Mit Schreiben vom 15. Mai 2023 hat der Angeklagte durch den Verteidiger Dr. Si. beantragt, die Beiordnung der Rechtsanwälte H. und S. aufzuheben, da der Angeklagte mittlerweile von mindestens zwei Wahlverteidigern verteidigt werde.

II.

Der Antrag bleibt ohne Erfolg. Die weitere ordnungsgemäße Verteidigung des Angeklagten ist nur unter Beibehaltung der Beiordnung der bestellten Pflichtverteidiger gewährleistet.

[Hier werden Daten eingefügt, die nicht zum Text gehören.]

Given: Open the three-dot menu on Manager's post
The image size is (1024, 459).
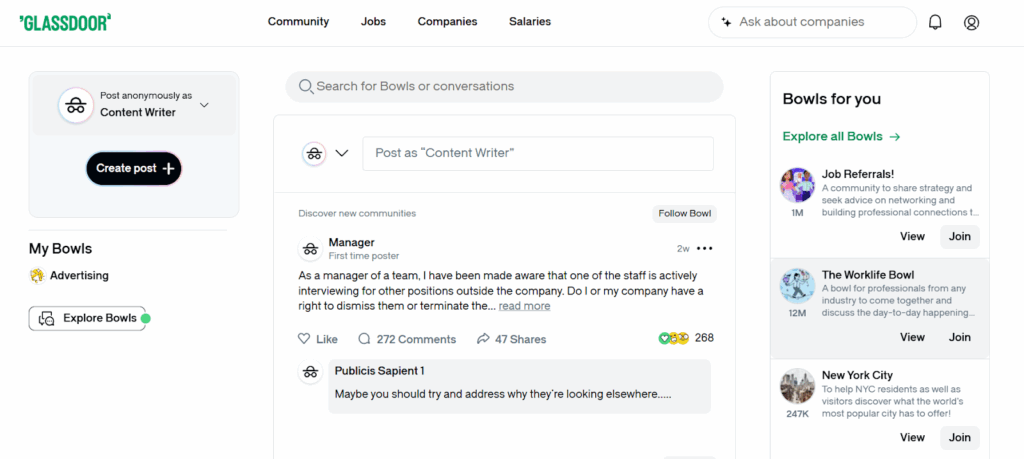Looking at the screenshot, I should pyautogui.click(x=705, y=249).
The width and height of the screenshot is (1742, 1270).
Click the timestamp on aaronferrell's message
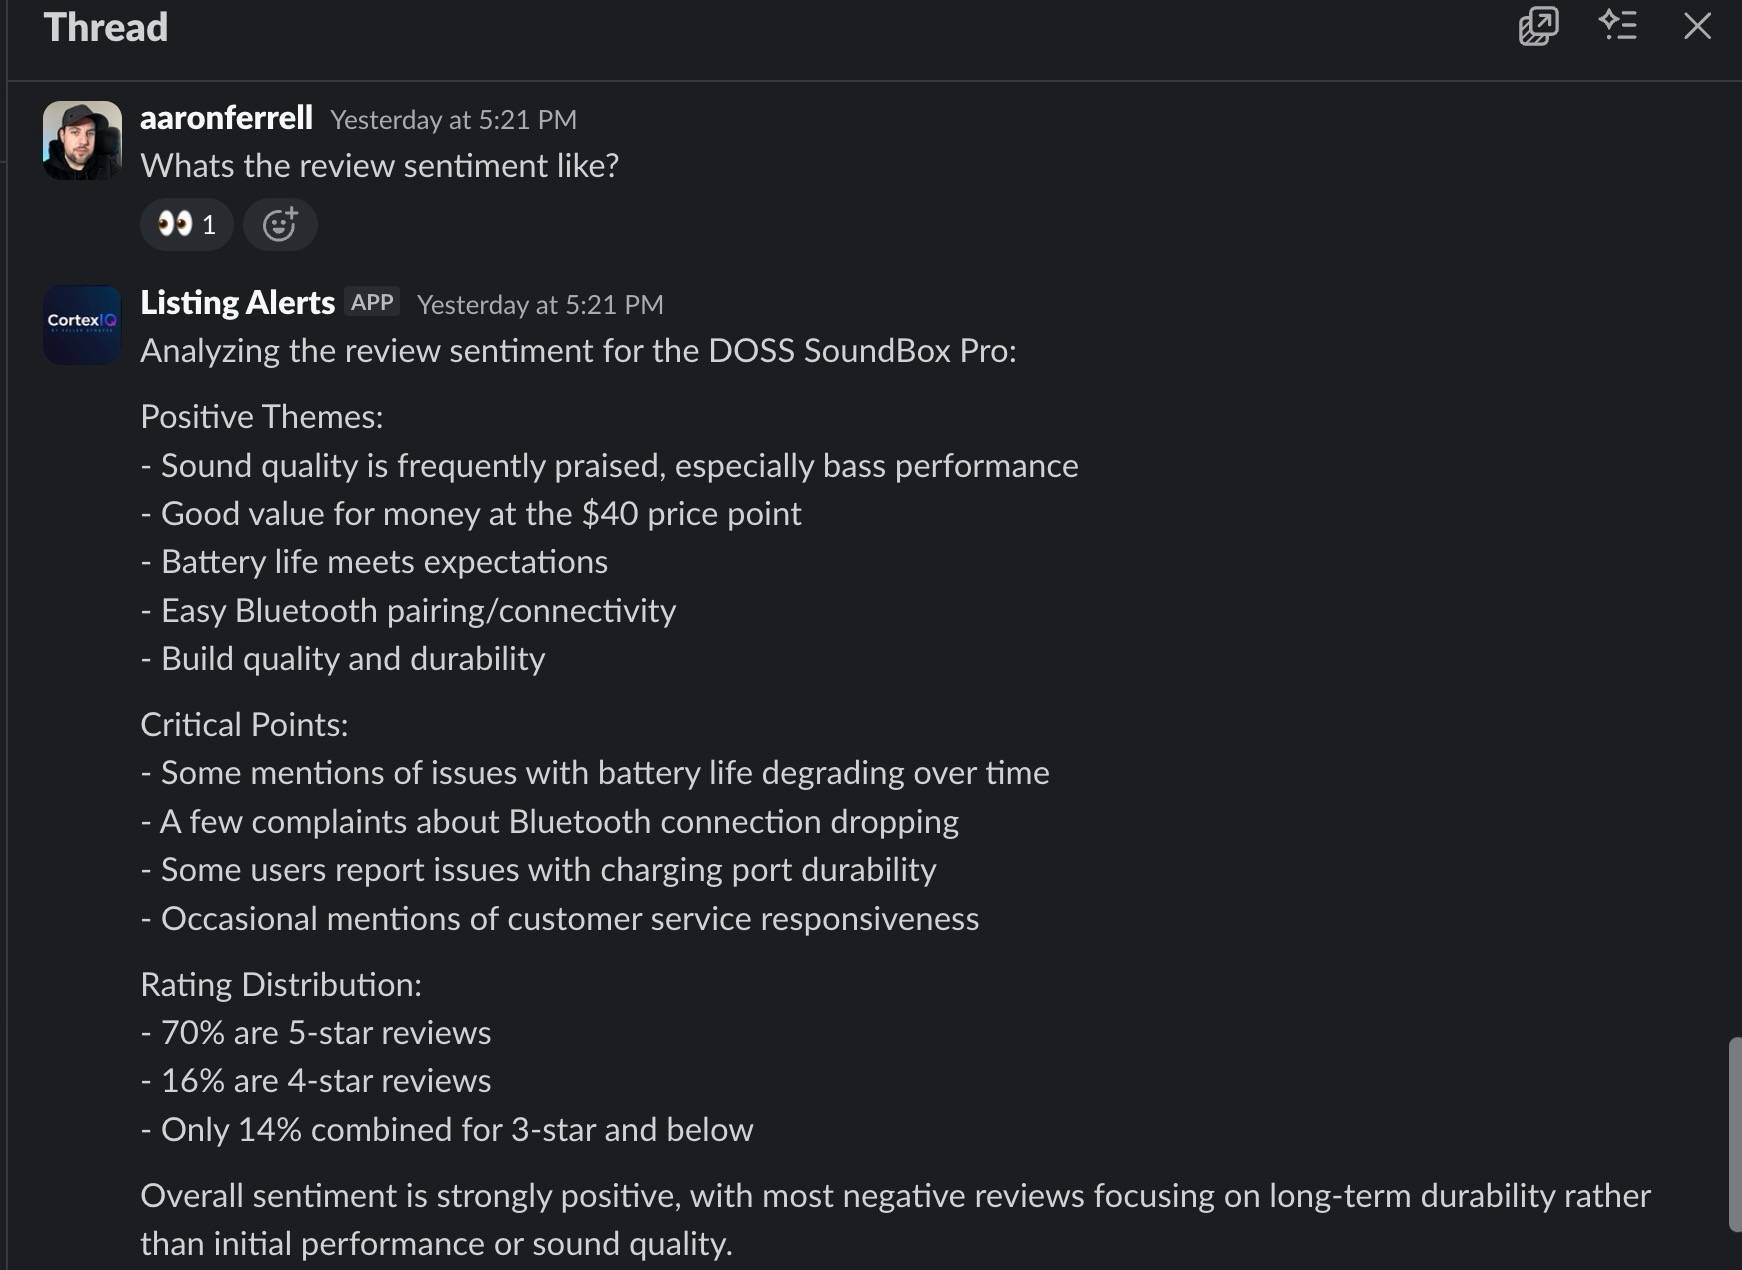[x=453, y=120]
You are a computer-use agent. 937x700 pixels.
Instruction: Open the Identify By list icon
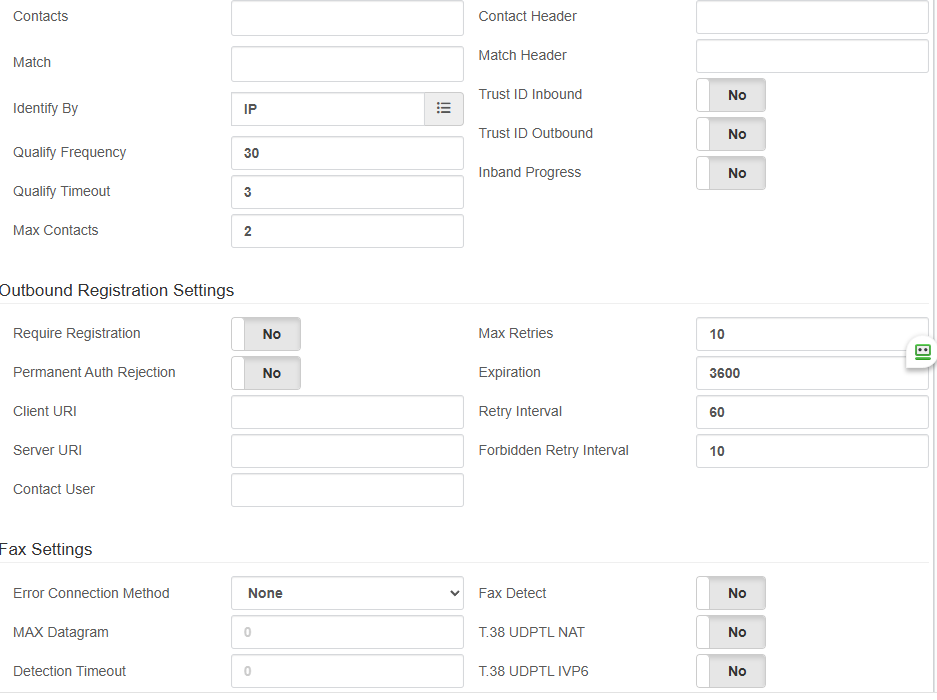(x=443, y=109)
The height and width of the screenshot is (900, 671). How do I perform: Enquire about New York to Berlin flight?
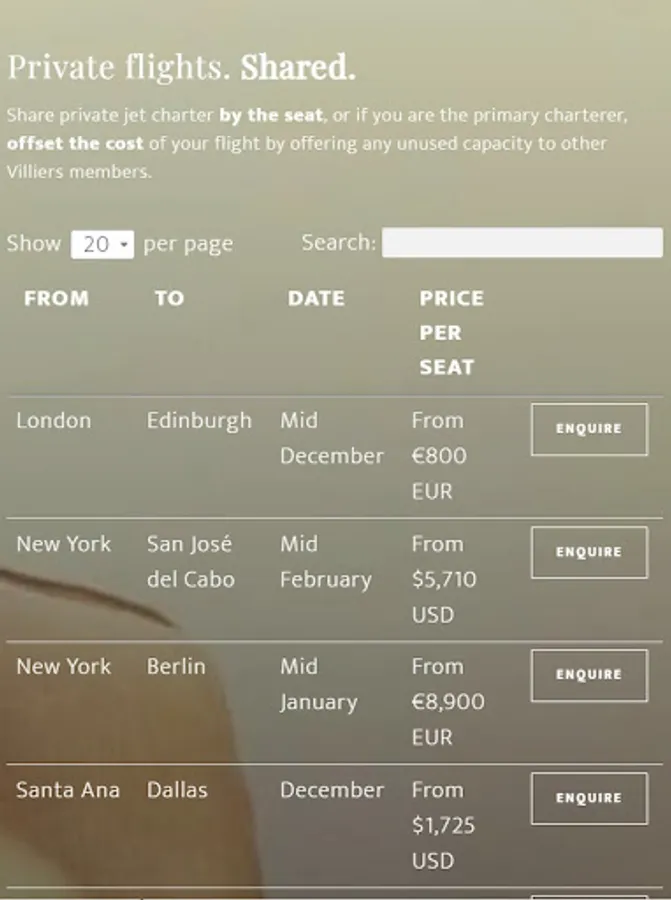tap(589, 675)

Zwar ist die Bestellung eines Pflichtverteidigers gemäß § 143a Abs. 1 Satz 1 StPO aufzuheben, wenn der Beschuldigte einen anderen Verteidiger gewählt und dieser die Wahl angenommen hat. Jedoch kommt nach § 143a Abs. 1 Satz 2 Alternative 2, § 144 StPO die Aufhebung der Bestellung nicht in Betracht, wenn ihre Aufrechterhaltung zur Sicherung des Verfahrens erforderlich ist. Die Aufhebung der Bestellung zum Pflichtverteidiger setzt deshalb unter anderem voraus, dass der Wahlverteidiger dauerhaft zur Übernahme der Verteidigung des Angeklagten bereit und in der Lage ist. Dies ist hier nicht ersichtlich. Rechtsanwalt Dr. Si. und Rechtsanwalt V. haben sich jeweils ausdrücklich nur für die Verteidigung des Angeklagten im Revisionsverfahren gemeldet. Eine gegebenenfalls erforderliche, darüber hinausgehende Sicherung des Verfahrens kann somit nicht angenommen werden.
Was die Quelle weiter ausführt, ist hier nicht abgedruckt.